Die Gründung der Marienschule durch Dechant Stephan Krey

Johann Stephan Joseph Krey, geboren am 14. September 1803 in Benrath ist für die Gemeinde St. Remigius und für unsere Schule von herausragender Bedeutung. Bereits mit 25 Jahren übernahm der junge Krey im Jahr 1828 die Leitung der Pfarrei St. Remigius. Er wirkte bis zu seinem Tod 1873 in Opladen. In Kreys Schaffenszeit fallen mehrere bauliche Maßnahmen, die Opladen bis heute prägen. Zum einen setzte sich Dechant Krey für den Bau einer neuen und größeren Pfarrkirche ein, die die alte Kirche aus dem Jahr 1788 ersetzen sollte. Mithilfe großzügiger Spenden genehmigte 1861 das Generalvikariat den Neubau der heutigen Pfarrkirche St. Remigius, die bereits an Heiligabend 1863 eingeweiht werden konnte. 

Zum anderen verfolgte Krey bereits seit den 1850er Jahren ein anderes Ziel in Opladen: Die Errichtung eines Krankenhauses, das von den „Barmherzigen Schwestern“ geführt werden sollte, dem Vorgänger des heutigen St. Remigius Krankenhauses. Dieses konnte im Januar 1866 im „Haus Lindenkuhl“ an der alten Dorfstraße, der heutigen Altstadtstraße eröffnet werden. Anfangs unterhielten Aachener Franziskanerinnen den Dienst im neuen Krankenhaus. 

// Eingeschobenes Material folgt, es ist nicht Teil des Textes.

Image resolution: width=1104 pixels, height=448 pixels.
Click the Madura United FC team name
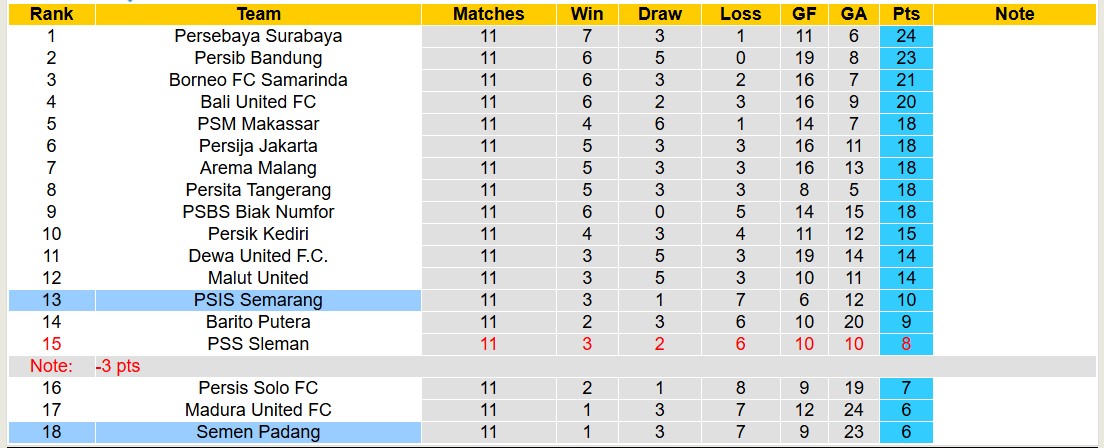pos(258,410)
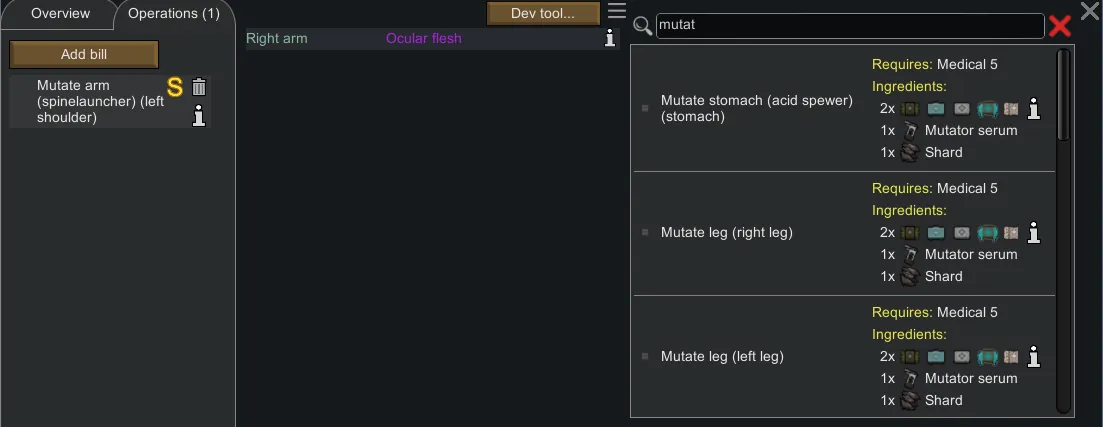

Da Dechant Krey jedoch auch die Eröffnung einer „Höheren Töchterschule“ mit katholischem Profil in Opladen verfolgte und die Aachener Franziskanerinnen keine Erlaubnis ihrer Ordensleitung für Tätigkeiten außerhalb der Krankenpflege erhielten, bemühte sich Dechant Krey um andere Ordensfrauen. Er fand sie in Dernbach, bei den Armen Dienstmägden Jesu Christi, die schon vorher Schulen übernommen hatten. Am 1. Juli 1866, die Franziskanerinnen waren zwei Tage vorher abgereist, trafen dann die Schwestern M. Theophilia und M. Evangelista in Opladen ein und begannen am 2. Juli, einem Montag mit dem Unterricht. Die Gründung der Marienschule war vollbracht!